Bologna FC
Europa chiama Castro! (Il Resto del Carlino)
Santiago Castro è diventato il volto nuovo del Bologna. Una crescita che ora cerca la consacrazione anche in Europa.
Dal rinnovo al ruolo di uomo-copertina, fino alla voglia matta di lasciare il segno anche in Europa: Santiago Castro si è preso il centro della scena e ora punta ad un altro gradino della sua crescita stagionale. Il Bologna ha trovato un nuovo leader offensivo e l’argentino, a suon di prestazioni e gol, sta trasformando le promesse in certezze.
È il momento di consacrare un talento
Con il nuovo contratto – con stipendio praticamente raddoppiato e bonus importanti – Castro ha risposto subito sul campo, prima con la rete contro la Lazio in Coppa Italia, poi con una prestazione dominante a Torino culminata nel gol vittoria. Non solo finalizzatore, ma trascinatore. Un centravanti che non si limita a timbrare il cartellino, ma che guida la squadra. Quello che vuole Italiano.
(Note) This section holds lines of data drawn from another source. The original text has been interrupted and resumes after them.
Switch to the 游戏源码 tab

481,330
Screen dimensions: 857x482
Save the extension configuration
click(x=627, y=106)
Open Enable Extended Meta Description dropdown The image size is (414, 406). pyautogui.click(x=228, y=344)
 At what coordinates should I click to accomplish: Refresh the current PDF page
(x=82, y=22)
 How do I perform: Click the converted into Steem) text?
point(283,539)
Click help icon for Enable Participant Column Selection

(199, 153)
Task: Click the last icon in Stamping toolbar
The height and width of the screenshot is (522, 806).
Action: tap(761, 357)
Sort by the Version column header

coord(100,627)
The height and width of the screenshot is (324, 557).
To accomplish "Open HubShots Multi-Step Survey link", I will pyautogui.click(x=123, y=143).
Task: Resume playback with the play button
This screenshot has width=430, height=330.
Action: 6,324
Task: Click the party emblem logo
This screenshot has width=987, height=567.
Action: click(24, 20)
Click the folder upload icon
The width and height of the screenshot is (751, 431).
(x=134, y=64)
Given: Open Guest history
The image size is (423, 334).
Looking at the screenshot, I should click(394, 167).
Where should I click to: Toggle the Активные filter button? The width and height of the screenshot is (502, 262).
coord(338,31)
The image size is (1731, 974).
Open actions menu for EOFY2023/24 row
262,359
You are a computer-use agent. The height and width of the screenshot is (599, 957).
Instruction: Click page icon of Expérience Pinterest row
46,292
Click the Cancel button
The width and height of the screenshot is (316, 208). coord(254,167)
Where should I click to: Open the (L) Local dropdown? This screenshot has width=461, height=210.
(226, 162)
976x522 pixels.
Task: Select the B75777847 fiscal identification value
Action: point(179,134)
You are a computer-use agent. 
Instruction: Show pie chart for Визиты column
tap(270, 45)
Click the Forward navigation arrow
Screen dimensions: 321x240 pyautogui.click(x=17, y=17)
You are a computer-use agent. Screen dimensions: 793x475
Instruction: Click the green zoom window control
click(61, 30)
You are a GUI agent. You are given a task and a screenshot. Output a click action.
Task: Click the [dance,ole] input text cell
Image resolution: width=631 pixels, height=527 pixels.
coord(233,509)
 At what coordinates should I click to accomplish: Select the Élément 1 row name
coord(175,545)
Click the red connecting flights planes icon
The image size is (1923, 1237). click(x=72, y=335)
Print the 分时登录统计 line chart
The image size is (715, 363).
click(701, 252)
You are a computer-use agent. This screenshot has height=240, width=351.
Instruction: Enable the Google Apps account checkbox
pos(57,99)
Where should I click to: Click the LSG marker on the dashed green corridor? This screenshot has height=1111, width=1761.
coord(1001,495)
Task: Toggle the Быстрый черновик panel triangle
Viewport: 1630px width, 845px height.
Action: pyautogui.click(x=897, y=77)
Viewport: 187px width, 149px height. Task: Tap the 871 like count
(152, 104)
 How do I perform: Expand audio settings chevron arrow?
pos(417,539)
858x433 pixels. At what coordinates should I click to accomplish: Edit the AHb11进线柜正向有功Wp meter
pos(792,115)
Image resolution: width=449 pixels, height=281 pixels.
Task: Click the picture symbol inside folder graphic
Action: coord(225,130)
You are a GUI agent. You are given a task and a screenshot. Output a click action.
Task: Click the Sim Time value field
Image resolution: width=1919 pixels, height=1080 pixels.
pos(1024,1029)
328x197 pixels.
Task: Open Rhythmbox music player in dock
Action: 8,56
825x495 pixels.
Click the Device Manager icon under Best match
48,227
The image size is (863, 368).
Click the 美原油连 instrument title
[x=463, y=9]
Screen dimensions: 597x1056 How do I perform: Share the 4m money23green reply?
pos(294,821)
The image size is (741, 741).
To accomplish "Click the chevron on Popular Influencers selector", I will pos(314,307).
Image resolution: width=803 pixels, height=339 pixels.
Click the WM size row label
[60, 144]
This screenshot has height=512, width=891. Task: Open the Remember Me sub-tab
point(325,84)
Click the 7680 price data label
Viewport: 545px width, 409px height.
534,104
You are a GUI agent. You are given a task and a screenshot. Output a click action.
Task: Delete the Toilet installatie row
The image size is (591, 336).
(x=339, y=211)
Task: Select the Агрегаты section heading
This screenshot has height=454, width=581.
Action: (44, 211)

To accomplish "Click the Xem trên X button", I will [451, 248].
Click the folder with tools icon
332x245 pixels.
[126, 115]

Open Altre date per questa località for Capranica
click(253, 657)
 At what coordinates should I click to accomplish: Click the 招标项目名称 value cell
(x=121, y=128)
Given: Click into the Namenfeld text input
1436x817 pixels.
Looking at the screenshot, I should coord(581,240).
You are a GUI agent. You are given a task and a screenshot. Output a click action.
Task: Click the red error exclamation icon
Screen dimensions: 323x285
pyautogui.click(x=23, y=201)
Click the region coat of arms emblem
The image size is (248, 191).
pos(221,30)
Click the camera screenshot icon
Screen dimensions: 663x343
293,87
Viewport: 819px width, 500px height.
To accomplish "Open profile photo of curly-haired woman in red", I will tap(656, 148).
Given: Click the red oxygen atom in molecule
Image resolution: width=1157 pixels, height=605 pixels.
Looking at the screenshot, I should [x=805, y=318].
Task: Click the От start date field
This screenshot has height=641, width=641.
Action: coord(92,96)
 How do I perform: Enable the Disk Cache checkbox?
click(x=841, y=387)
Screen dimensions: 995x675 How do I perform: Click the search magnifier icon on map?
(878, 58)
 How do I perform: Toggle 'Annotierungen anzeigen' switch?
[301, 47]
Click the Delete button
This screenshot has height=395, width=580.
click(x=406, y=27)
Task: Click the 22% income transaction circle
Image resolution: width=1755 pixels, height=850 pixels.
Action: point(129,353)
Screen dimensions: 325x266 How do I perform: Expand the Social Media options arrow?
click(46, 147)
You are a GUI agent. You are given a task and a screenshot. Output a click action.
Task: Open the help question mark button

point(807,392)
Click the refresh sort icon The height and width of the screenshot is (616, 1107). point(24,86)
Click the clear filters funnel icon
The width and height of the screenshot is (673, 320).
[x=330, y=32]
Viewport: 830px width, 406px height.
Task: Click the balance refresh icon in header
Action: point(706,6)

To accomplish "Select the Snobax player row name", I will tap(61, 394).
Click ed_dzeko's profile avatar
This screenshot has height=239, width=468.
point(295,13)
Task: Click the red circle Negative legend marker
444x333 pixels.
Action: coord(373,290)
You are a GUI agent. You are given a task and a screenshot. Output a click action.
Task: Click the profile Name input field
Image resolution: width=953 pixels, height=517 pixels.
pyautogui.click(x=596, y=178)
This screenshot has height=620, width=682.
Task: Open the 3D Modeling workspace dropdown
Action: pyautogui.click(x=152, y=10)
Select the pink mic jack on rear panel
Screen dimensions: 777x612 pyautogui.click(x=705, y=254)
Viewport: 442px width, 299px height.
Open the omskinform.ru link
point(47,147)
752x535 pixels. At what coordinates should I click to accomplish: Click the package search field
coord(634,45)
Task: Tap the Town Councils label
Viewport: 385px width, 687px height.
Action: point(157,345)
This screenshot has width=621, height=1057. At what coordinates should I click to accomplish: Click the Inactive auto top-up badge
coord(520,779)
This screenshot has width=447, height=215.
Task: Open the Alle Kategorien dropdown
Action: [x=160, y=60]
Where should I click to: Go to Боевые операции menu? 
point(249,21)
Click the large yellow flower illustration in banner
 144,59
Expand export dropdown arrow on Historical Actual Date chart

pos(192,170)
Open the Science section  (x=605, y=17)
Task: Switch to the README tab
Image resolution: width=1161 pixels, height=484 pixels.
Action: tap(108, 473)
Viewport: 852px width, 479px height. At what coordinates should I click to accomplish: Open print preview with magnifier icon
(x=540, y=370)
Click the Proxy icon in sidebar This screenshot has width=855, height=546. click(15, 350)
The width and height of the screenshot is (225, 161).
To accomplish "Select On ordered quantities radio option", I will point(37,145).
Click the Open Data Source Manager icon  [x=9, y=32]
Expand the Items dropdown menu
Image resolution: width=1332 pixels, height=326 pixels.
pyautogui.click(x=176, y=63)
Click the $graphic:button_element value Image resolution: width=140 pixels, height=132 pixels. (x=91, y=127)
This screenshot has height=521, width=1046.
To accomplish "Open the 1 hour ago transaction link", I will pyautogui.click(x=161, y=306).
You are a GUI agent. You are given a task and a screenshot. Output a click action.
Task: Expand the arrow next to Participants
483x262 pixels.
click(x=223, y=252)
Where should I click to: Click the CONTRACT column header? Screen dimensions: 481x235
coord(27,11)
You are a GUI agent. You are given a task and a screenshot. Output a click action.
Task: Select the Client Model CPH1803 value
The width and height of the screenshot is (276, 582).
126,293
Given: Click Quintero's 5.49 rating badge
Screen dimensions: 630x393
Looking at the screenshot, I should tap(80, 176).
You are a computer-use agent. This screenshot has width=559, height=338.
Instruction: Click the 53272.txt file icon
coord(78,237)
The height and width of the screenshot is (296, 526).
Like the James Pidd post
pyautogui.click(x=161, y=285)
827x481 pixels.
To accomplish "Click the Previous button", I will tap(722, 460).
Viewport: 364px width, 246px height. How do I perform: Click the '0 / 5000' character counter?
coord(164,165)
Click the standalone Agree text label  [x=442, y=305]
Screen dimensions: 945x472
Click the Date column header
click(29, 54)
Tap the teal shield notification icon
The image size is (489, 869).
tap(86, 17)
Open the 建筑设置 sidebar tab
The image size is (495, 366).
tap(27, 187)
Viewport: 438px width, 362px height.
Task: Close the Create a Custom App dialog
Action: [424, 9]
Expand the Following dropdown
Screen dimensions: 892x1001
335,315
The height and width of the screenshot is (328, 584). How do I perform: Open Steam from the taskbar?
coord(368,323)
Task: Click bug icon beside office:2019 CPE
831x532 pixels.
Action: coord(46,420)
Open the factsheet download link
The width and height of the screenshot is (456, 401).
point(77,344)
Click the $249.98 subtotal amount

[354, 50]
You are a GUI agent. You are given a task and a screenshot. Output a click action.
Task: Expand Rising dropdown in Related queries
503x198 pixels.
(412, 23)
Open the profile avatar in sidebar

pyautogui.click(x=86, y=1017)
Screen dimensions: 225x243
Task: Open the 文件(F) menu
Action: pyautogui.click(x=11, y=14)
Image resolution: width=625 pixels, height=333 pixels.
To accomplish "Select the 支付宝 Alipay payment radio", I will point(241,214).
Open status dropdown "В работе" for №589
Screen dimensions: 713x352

Santiago Castro (© x.com Bologna FC 1909)
Ora resta un tassello mancante per completare il puzzle: il primo gol nelle competizioni europee. Un obiettivo che sembra quasi una piccola maledizione personale. In Champions League l’anno scorso aveva già assaporato l’urlo, cancellato però dal fuorigioco contro il Monaco. In Europa League ci ha provato più volte, senza fortuna, soprattutto contro Brann, Celta e la formazione di Tel Aviv. Occasioni costruite, tiri, presenza costante in area: manca solo la zampata giusta.
I numeri della stagione di Castro al Bologna
Si tratta di una stagione di svolta per Santiago Castro: 9 gol complessivi tra campionato e Coppa Italia, a un passo dalla doppia cifra con largo anticipo rispetto allo scorso anno. A 21 anni, è un ritmo che pochi riescono a sostenere. E infatti non è passata inosservata la sua crescita: osservatori di mezza Europa – dall’Inter alla Juventus, passando per Chelsea e Atlético Madrid – hanno seguito con attenzione le sue ultime apparizioni al Dall’Ara.
Santiago Castro e Benjamin Dominguez dopo Bologna-Fiorentina (©Bologna FC 1909)
Anche la nazionale argentina lo ha già messo nel mirino: il ct lo aveva convocato, seppur senza poterlo ancora vedere all’opera a causa di un infortunio che ne aveva frenato il debutto. Castro possiede anche il passaporto italiano, ma il sogno per lui è l’Albiceleste. Un gol europeo potrebbe diventare il biglietto da visita perfetto per una nuova chiamata.
Il percorso di Santiago Castro fino a qui
Il percorso non è stato lineare. All’inizio era la riserva di Joshua Zirkzee, poi ha ereditato il ruolo di titolare superando la concorrenza interna di Thijs Dallinga e reggendo l’impatto mediatico dell’arrivo di Ciro Immobile. In silenzio, con il lavoro quotidiano, si è preso il Bologna e lo spogliatoio.
Acquistato per 12 milioni dal Vélez Sarsfield, oggi viene considerato uno dei profili più interessanti tra i giovani attaccanti in Europa: le valutazioni degli osservatori oscillano già tra i 50 e i 70 milioni potenziali. Il contratto fino al 2030, senza clausole rescissorie, mette il club in una posizione di forza: sarà la società a decidere tempi e prezzo di un’eventuale cessione.